First, the link to the Video:
http://live.audiogon.com/events/the2008/vids/Sanders_room.html
This is a great Video. Roger is sure worth listening to when speaking about ESLs.
His comments about dispersion have merit, but I’m not 100% sold that a flat front panel is ideal.
While a curvilinear panel will spread more sound out into the room and engage more surfaces, it does provide the benefit of giving first-arrival sounds to those within its field of dispersion.
Managing the room, as we’ve been discussing lately, is very, very important. Regardless of speaker technology, if the first reflections, rear wave cancellations, and general room bass modes are not dealt with, then any speaker will not sound good.
On general imaging, he mentions the fact that all speakers have a sweet spot (true) as there is one location which will have more direct, phase coherent sound than any other (with room sounds buried in the primary arrival signal). The problem is, a flat planar will give you that for sure, but will absolutely not do it for the seat three fee away. Whereas a curvilinear speaker does provide direct sounds to seats outside the sweet spot.
The challenge is, that speakers with wider dispersion will indeed engage the room more.

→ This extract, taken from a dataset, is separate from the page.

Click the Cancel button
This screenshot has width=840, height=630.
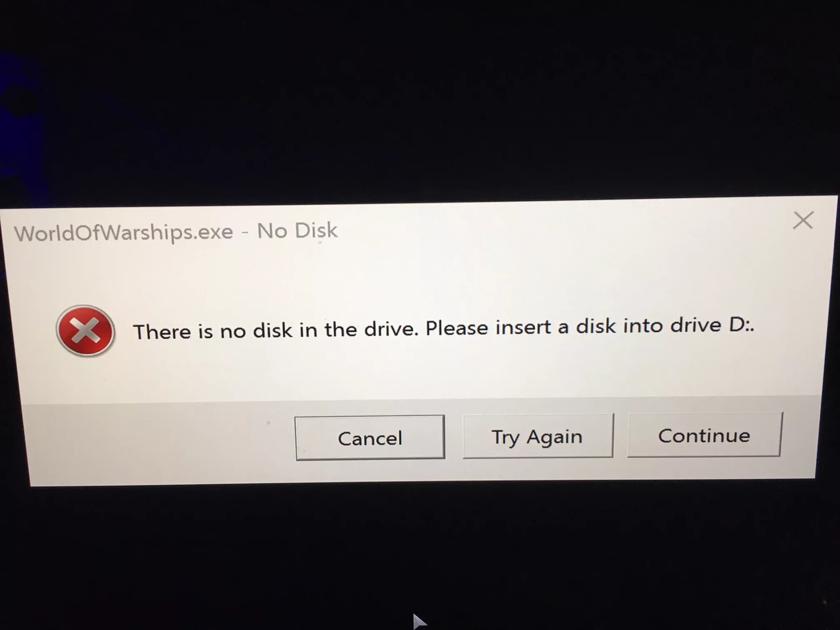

This is why an ideal ML (Curved panels) room will have substantial sidewall treatments to help manage not only first reflections, but other reflection points that destroy imaging. (at the expense of what some call ‘soundstage’).
Stay tuned for an upcoming update to the room treatments thread where I complete the side walls.
Rogers speakers I’m sure are pretty awesome sounding, I’m not questioning that, it’s more a difference of philosophy based on my assumption that a slightly broader horizontal dispersion is a good thing if your room is well proportioned and treated.
If you are building a 2ch only, single seat listening room, then his viewpoint and speaker design is absolutely correct, as fewer room reflections = better sound at the sweet spot.
But if that’s where you’re going, then you might want to consider a pair of Stax ear-speakers.
My take is a good sound system these days should handle surround, allow for six or so listeners and provide a wide, neutral soundstage for the recordings.